Derek Chauvin defense seeks new trial, state wants 30-year sentence

Derek Chauvin's defense attorney Eric Nelson is asking for both a downward sentencing departure and a new trial from Judge Peter Cahill while the state is asking for a 30-year sentence for the former Minneapolis police officer. 

According to court documents, the defense argues that "the requisite substantial and compelling circumstances for a downward dispositional departure are present in this case and urges this court to grant its motions and impose a probationary sentence, limiting his incarceration to time served, or in the alternative, a downward durational departure in crafting its sentence for Mr. Chauvin."

In another filing Wednesday, the defense asked the court for a new trial, citing "pervasive publicity" and juror misconduct among other things.  

In a filing Wednesday, the state of Minnesota requested a 360-month, or 30-year sentence for Chauvin. The state argues that Chauvin was "particularly cruel" in the death of George Floyd and that, along with other aggravating factors, is sufficient for the judge to find for an upward sentencing departure. 
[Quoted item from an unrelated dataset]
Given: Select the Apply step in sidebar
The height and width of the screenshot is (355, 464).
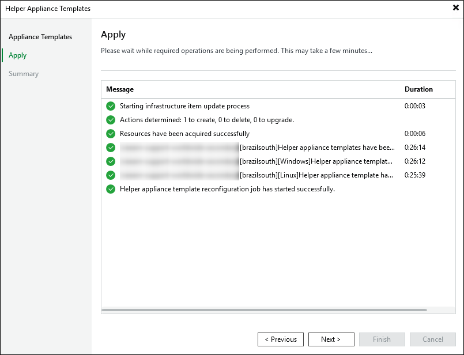Looking at the screenshot, I should (18, 55).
Main points from the Chauvin defense

The Chauvin defense team laid out the following points for why his sentence should have a downward departure. 

His age: "He has been preliminarily diagnosed with heart damage and may likely die at a younger age like many ex-law enforcement officers" and "convictions for officer-involved offenses significantly increase the likelihood of him becoming a target in prison."

His lack of criminal history: "presentencing investigation concluded Mr. Chauvin’s criminal history score is zero."

His cooperation in court: "If Mr. Chauvin could remain compliant and law-abiding under circumstances of his pretrial release and his trial, he will certainly remain compliant and law-abiding while serving a stringent probationary term."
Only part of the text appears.